Ofcourse, having dwarfs who are as dumb as the stumps they resemble, and can't read their own names, might also arguably make a despotic dictator's job a little easier, so maybe the act of reading can occasionally cause unpredictable happy or unhappy thoughts, or even trigger Moods, so that you're still taking a few risks and chances.
I'm working on ideas for a magic system, and I'll be posting a thread sometime on books in general, and things like Occult Texts and Eldritch Tomes, in particular, to go along with it.
A suit of Renaissance field plate mail wasn't just some idea that pops into someone's head fully-formed ex-nihilo or from a book, it's a matter of the refinement of armor making techniques from centuries of constant demand. It's a refinement of tool and technique, alike.
(And I'd actually like to see us start the game with scale mail and banded mail and then iterative versions of chain mail...)
The best quality "scaled armour" generally speaking, was good enough that the societies that used it extensively didn't need to "advance" to plate armour.
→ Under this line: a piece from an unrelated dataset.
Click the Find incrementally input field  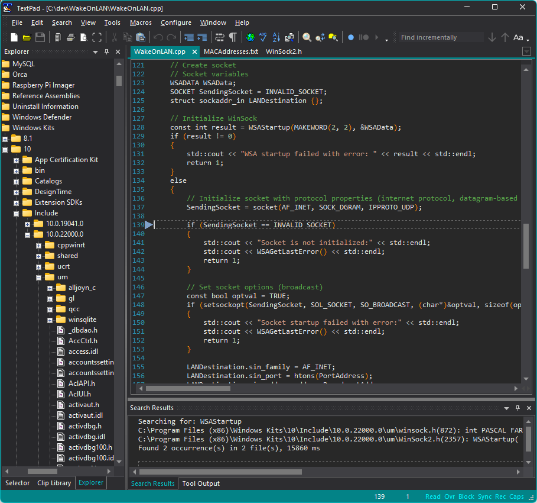441,37
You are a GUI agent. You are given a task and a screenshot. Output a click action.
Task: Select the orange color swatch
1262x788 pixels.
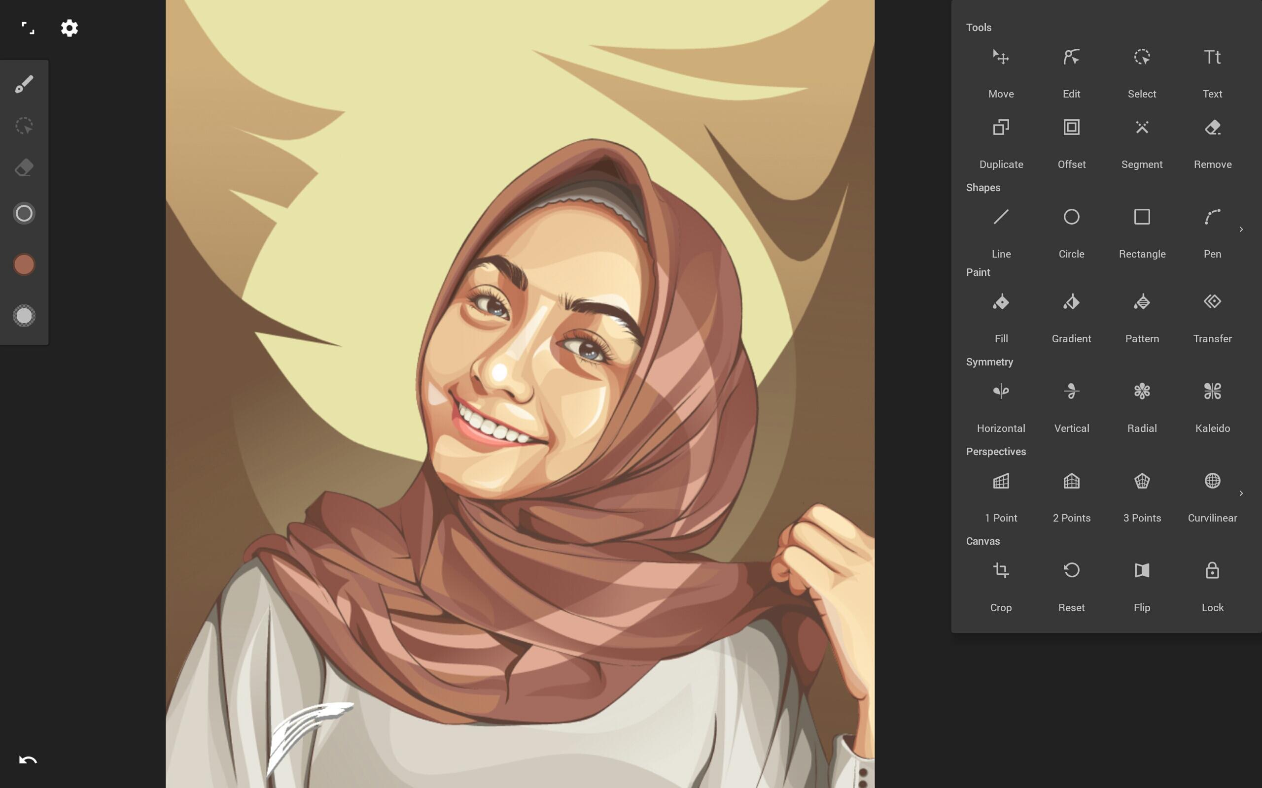[25, 264]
It's a nice example of parallel technologies, where there isn't only a single end-technology that everyone eventually hopes to get to.
Maille itself does this to a somewhat lesser extent, where efficient wire manufacture, combined with the best linkage patterns, and the best overall armour design, could produce a highly adaptable and adjustable product that was incorporated into many other high quality armours, and that by itself offered very substantial protection.
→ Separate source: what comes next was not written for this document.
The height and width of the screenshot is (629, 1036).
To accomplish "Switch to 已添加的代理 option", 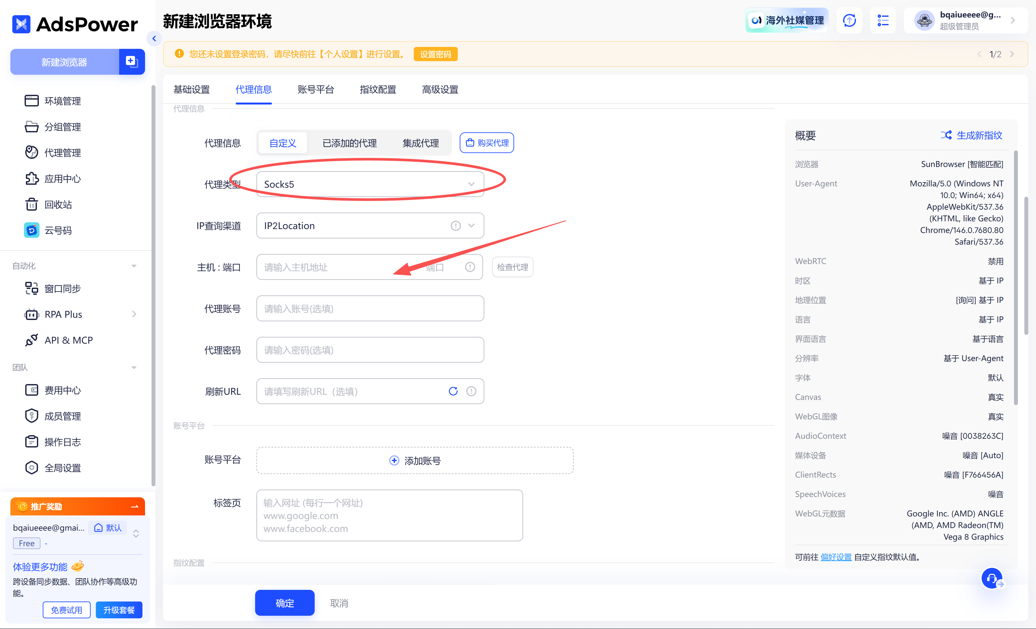I will tap(349, 143).
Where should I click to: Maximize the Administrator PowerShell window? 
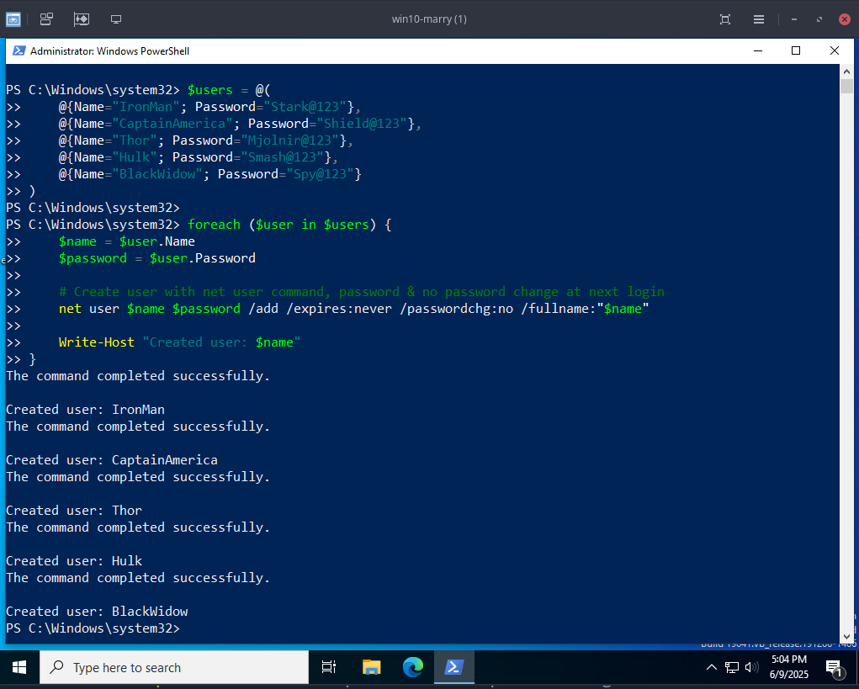(x=795, y=50)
By the time plate armour reached it's zenith (arguably in Renaissance Maximilian armour), it was not only rare and extraordinarily expensive, it was also on it's way out.
It's pretty easy to claim that it did indeed offer complete and wonderful protection over every inch of the entire body, while allowing total, agile, freedom of movement, and as perfect weight-distribution as any body armour ever has.
However, this armour was rare, hideously expensive, each suit needed precise tailoring, and it was extremely difficult to dress one's self in without assistance. It also traded visibility for protection, and it was still heavy, stuffy, and prone to overheating and rust.
Scaled armour, or lamellar, on the other hand, was far more easily manufactured and fitted, was
relatively light-weight, and offered a fairly high degree of protection against slashing or crushing attacks, and even arrows, that a single layer of chainmaille atleast couldn't match, even with padding. It also tended to appear in warmer climates than gothic plate or chain, and better compensated for temperature changes. Obviously, the total protective value couldn't compare a suit of full, total-skin-coverage plate designed specifically for an emperor, and it suffered maille's problems with weight-distribution (and wasn't as flexible or adaptable, either), but it may have been a slightly superior technology, if argued in holistic terms.
Laminar, a type of lamellar exemplified by the Lorica Segmentata of the Romans (and similar Japanese armours), could offer even more protection than scale against certain attacks, and was slightly more adaptable because of the more regular metal strips, instead of rounded scales, at the cost of either flexibility and weight, in the lorica segmentata, or (in the very best O-Yoroi or other Hon-Kozane Dou Japanese armours) great time and expense, comparable to gothic plate.
I'd personally like to see armour be a lot more fleshed out in the game.